Monday, March 18, 2013

Nixon kept Vietnam War going for his own political gain

He got away with it. How many would still be alive today if he hadn't? Some say it is the number of servicemen and women killed afterwards, but how do you count them? Is it just the number of fallen names recorded on the panels of the Vietnam Wall since that horrible day he made an arrangement to keep the war going on? No, no justice in that number. Do you add in the number of veterans that died of their wounds? Closer but still not there. How about the ones that died of Agent Orange sprayed afterwards? Still not there yet because they are still dying of it. Then you'd have to add in their children born with it in their bodies. How about the ones that committed suicide added in? Still not there yet because they are still committing suicide. How about those that ended up homeless and died on the streets? Still not there yet because they are still dying on the streets and still dying from illnesses caused by being homeless, caused by years of being abandoned to the streets by politicians passing them off from one generation to another. What about adding in the ones that died because they had PTSD and the stress on their hearts was just too much so they passed away at a very young age? Still not there yet because all of that is still happening today. So no, the treason committed by Nixon did not end in taking lives. We just stopped caring.
LBJ Tapes Show Richard Nixon May Have Committed Treason By Sabotaging Vietnam Peace Talks
International Business Times
By Eric Brown
March 17 2013

Newly released tapes recorded during Lyndon B. Johnson’s presidency have confirmed long-held rumors that in 1968, then-presidential candidate Richard M. Nixon worked to sabotage Vietnam War peace talks.
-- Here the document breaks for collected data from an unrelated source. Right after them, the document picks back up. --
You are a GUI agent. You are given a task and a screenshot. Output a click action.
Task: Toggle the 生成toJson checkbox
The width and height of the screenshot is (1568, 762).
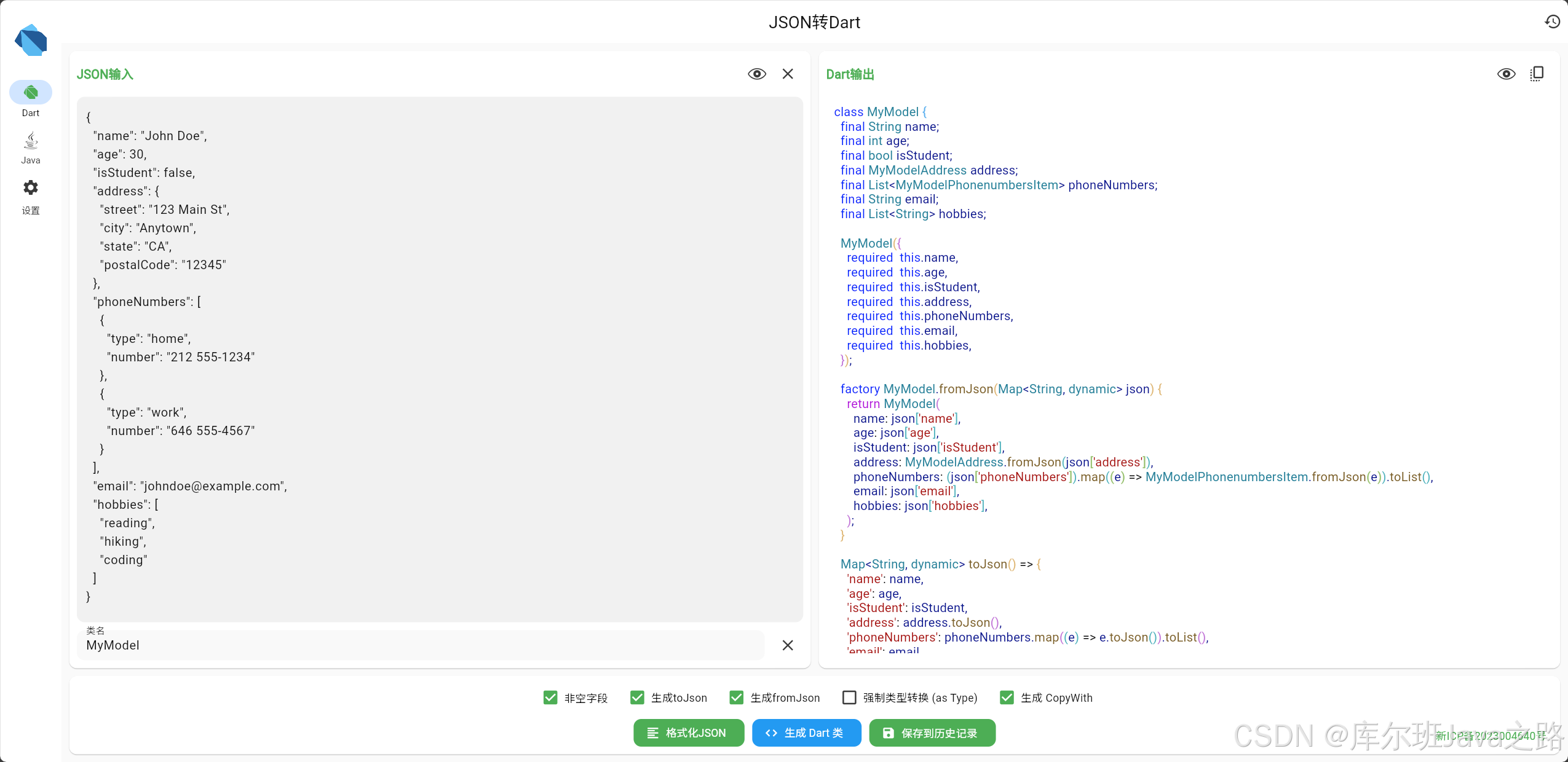[637, 697]
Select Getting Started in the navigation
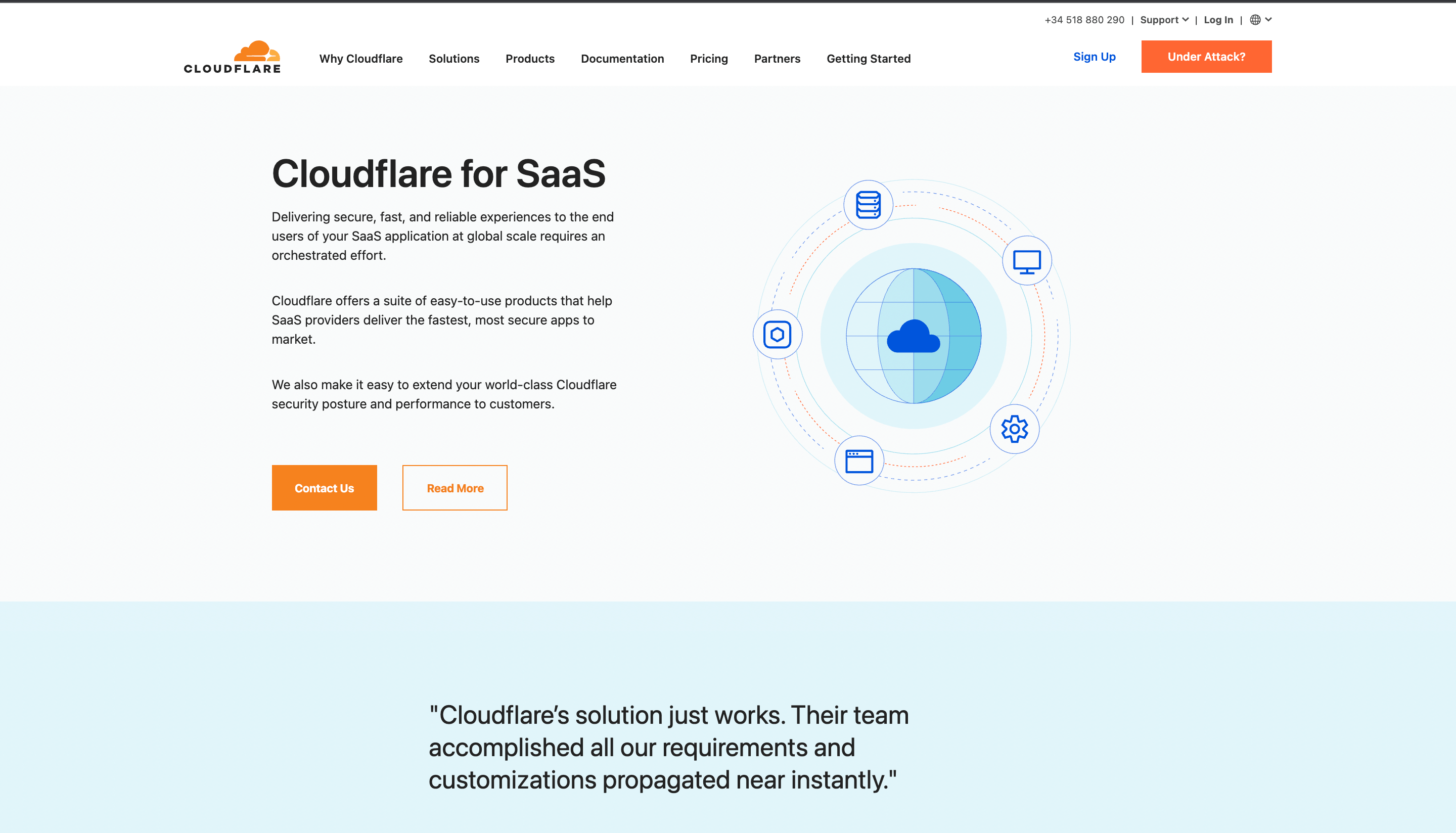The image size is (1456, 833). pyautogui.click(x=868, y=58)
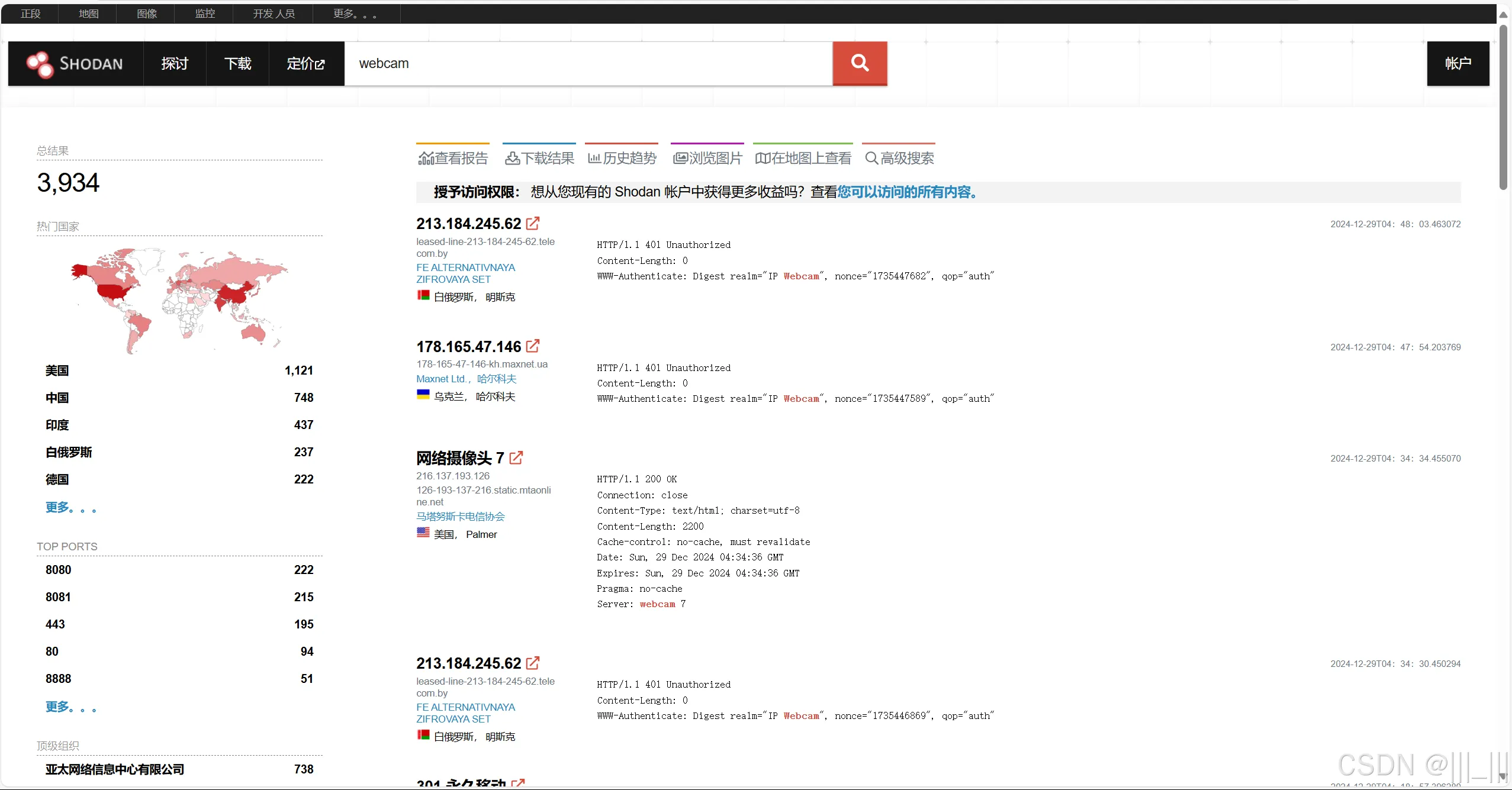Viewport: 1512px width, 790px height.
Task: Click the Shodan logo icon
Action: tap(40, 64)
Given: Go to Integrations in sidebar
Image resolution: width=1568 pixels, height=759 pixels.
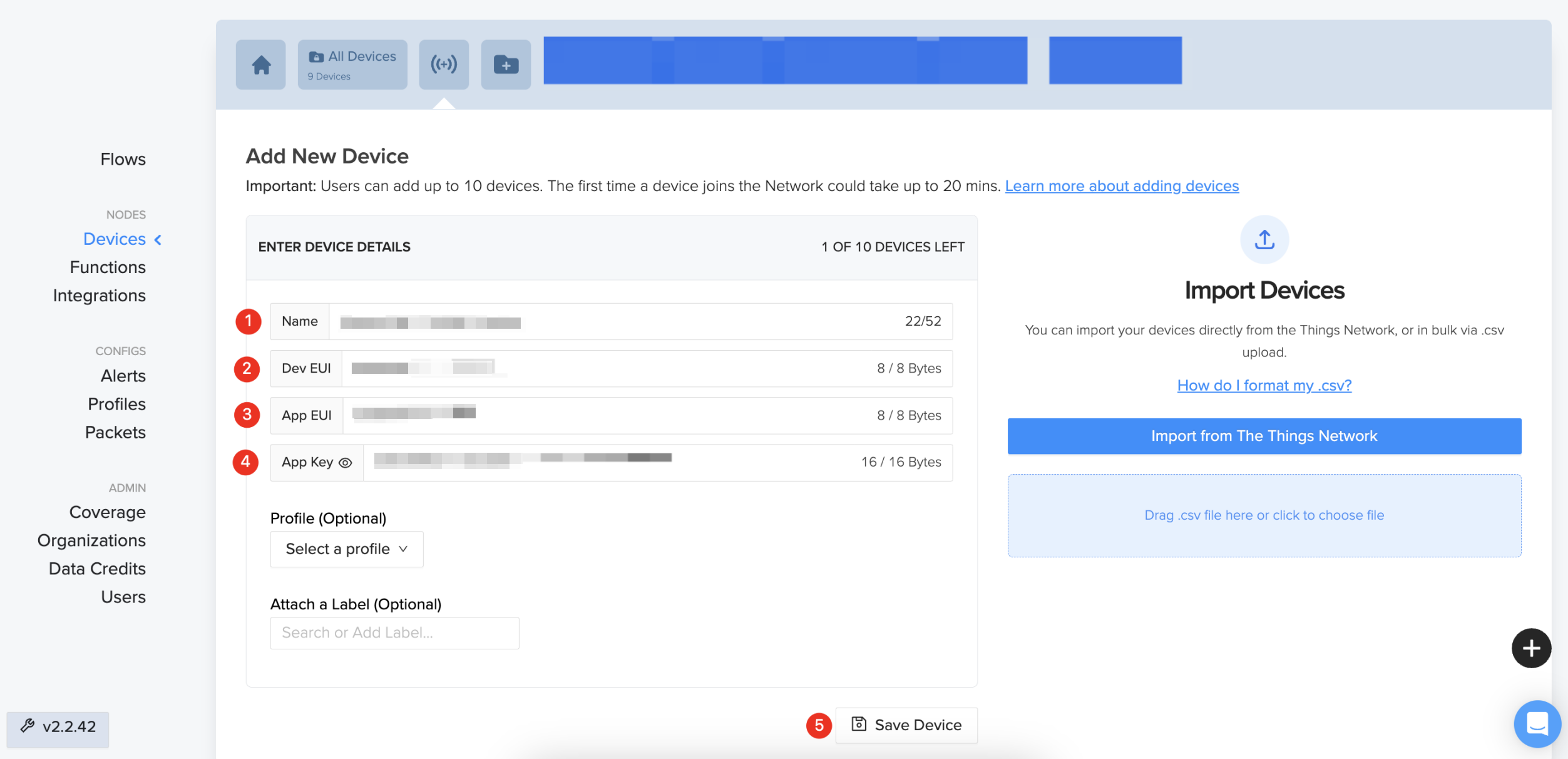Looking at the screenshot, I should coord(99,296).
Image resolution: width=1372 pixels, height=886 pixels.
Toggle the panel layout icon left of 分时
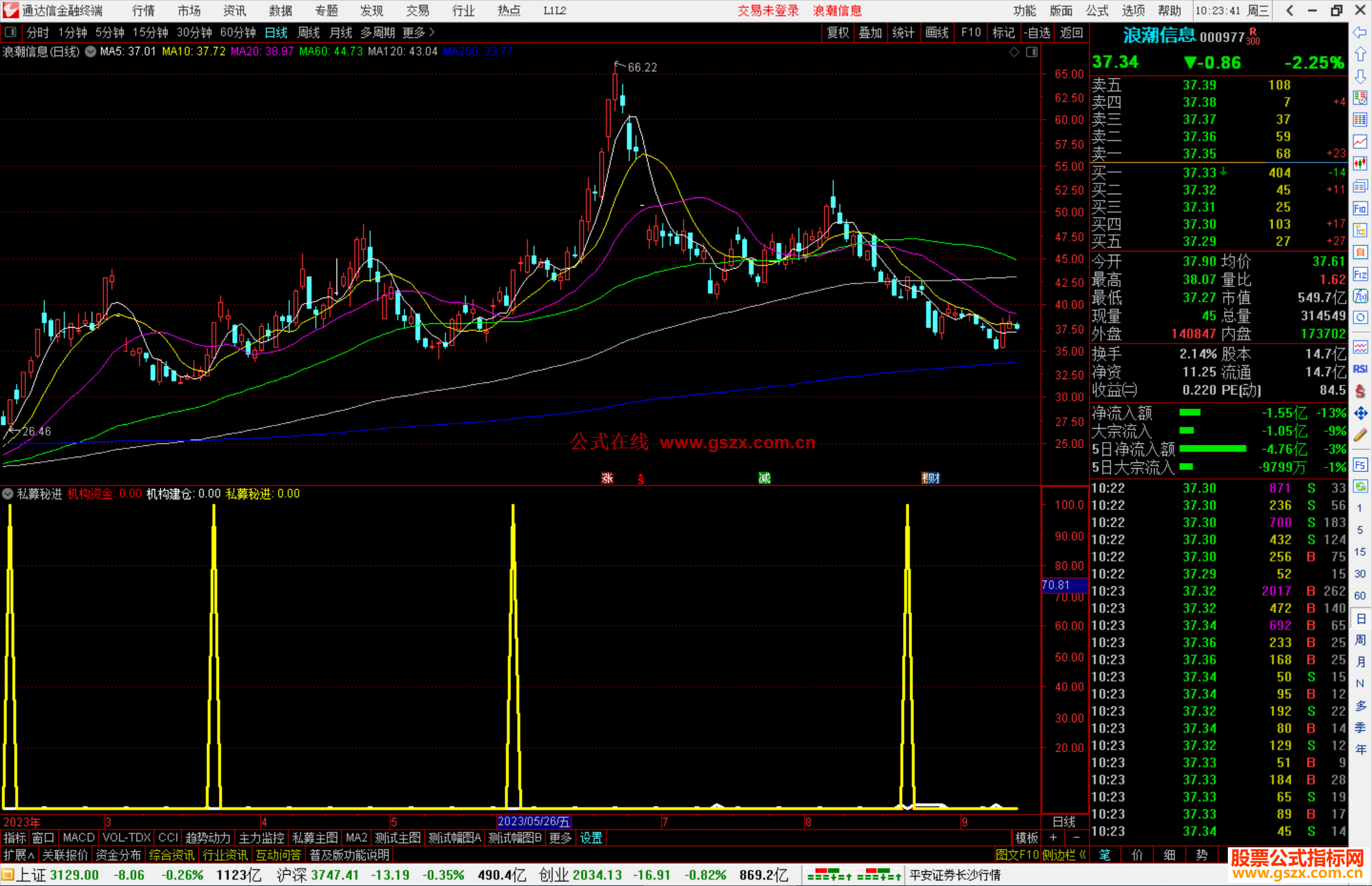[x=11, y=32]
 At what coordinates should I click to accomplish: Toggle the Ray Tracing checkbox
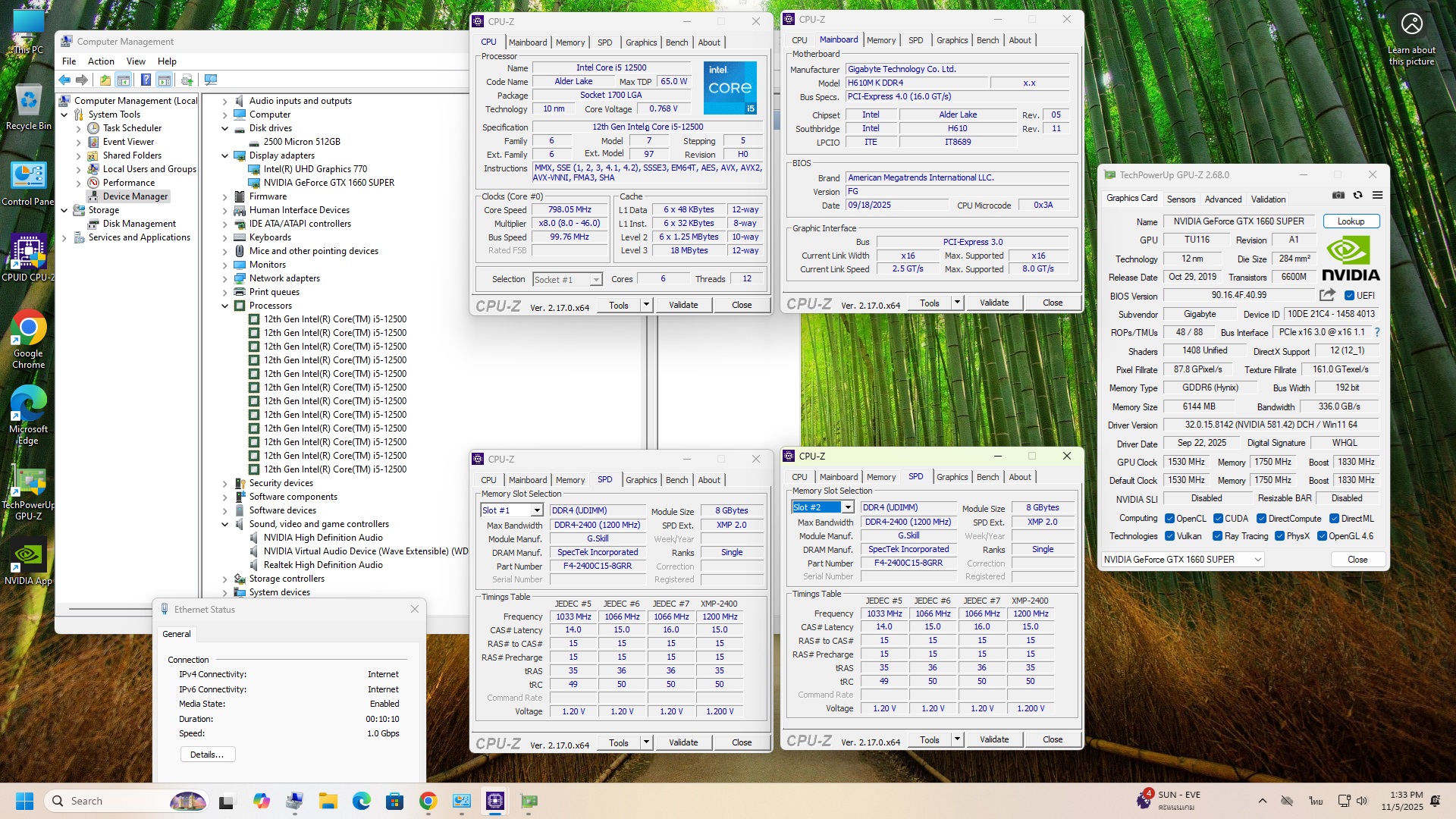point(1217,536)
The LBJ tapes were recently declassified and released by the Johnson library in Austin, Texas. According to the BBC’s summary of the tapes, not only did Nixon possibly commit treason, but LBJ knew about it and decided not to expose him in the closing days of an election that Nixon barely won.

While Nixon became infamous for his tendency to record nearly every conversation during his presidency, which proved to be his undoing, he wasn’t the first commander in chief to document everything so thoroughly. In fact, Nixon seems to have gotten the idea to keep an extensive set of recordings from LBJ himself. John F. Kennedy also taped some of his meetings.

In the summer of 1968, the Paris peace talks were under way, working to find a diplomatic solution to the Vietnam War. While the talks seemed to be going well, by October, South Vietnam had dropped out, just as Johnson was about to negotiate an end to all bombings in North Vietnam. The Democratic nominee, Vice President Hubert H. Humphrey, belatedly called for a bombing halt, and closed the gap with Nixon in the final days.